Posted to user@cassandra.apache.org by Ran Tavory <ra...@gmail.com> on 2010/04/15 17:16:26 UTC

RackAware and replication strategy

I'm reading this on this page
http://wiki.apache.org/cassandra/ArchitectureInternals :

 AbstractReplicationStrategy controls what nodes get secondary, tertiary,
> etc. replicas of each key range. Primary replica is always determined by the
> token ring (in TokenMetadata) but you can do a lot of variation with the
> others.
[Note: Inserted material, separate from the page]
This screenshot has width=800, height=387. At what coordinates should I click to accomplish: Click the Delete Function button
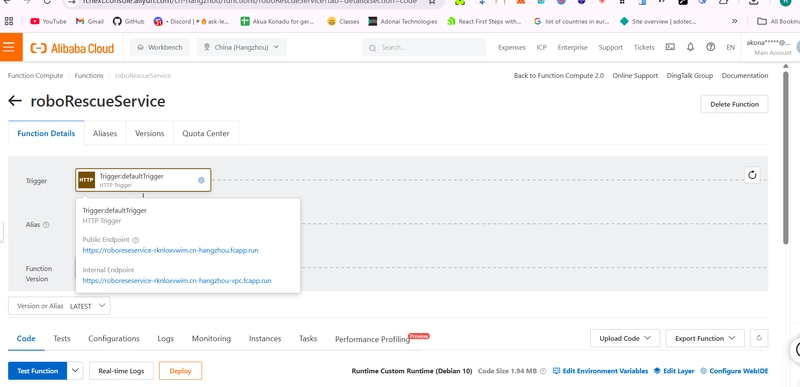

RackUnaware just puts replicas on the next N-1 nodes in the ring.
> RackAware puts the first non-primary replica in the next node in the ring in
> ANOTHER data center than the primary; then the remaining replicas in the
> same as the primary.


So I just want to make sure I got this right and that documentation is up to
date.
I have two data centers and rack-aware.

When replication factor is 2: is it always the case that the primary replica
goes to one DC and the second replica to the second DC?
When replication factor is 3: First replica in DC1, second in DC2 and third
in DC1
When replication factor is 4: First replica in DC1, second in DC2, third in
DC1, fourth in DC1 etc

If I have 4 hosts in each DC, which replication factors make sense?
N=1 - When I don't care about losing data, cool
N=2 - When I want to make sure each DC has a copy; useful for local fast
access and allows recovery if only one host down.
N=3 - If I want to make sure each DC has a copy plus recovery can be made
faster in certain cases, and more resilient to two hosts down.
N=4 - Like N=3 but even more resilient. etc

Say I want to have two replicas in each DC, can this be done?

Re: RackAware and replication strategy

Posted by Benjamin Black <b...@b3k.us>.
Have a look at locator/DatacenterShardStrategy.java.

On Thu, Apr 15, 2010 at 8:16 AM, Ran Tavory <ra...@gmail.com> wrote:
> I'm reading this on this
> page http://wiki.apache.org/cassandra/ArchitectureInternals :
>>
>> AbstractReplicationStrategy controls what nodes get secondary, tertiary,
>> etc. replicas of each key range. Primary replica is always determined by the
>> token ring (in TokenMetadata) but you can do a lot of variation with the
>> others. RackUnaware just puts replicas on the next N-1 nodes in the ring.
>> RackAware puts the first non-primary replica in the next node in the ring in
>> ANOTHER data center than the primary; then the remaining replicas in the
>> same as the primary.
>
> So I just want to make sure I got this right and that documentation is up to
> date.
> I have two data centers and rack-aware.
> When replication factor is 2: is it always the case that the primary replica
> goes to one DC and the second replica to the second DC?
> When replication factor is 3: First replica in DC1, second in DC2 and third
> in DC1
> When replication factor is 4: First replica in DC1, second in DC2, third in
> DC1, fourth in DC1 etc
> If I have 4 hosts in each DC, which replication factors make sense?
> N=1 - When I don't care about losing data, cool
> N=2 - When I want to make sure each DC has a copy; useful for local fast
> access and allows recovery if only one host down.
> N=3 - If I want to make sure each DC has a copy plus recovery can be made
> faster in certain cases, and more resilient to two hosts down.
> N=4 - Like N=3 but even more resilient. etc
> Say I want to have two replicas in each DC, can this be done?
>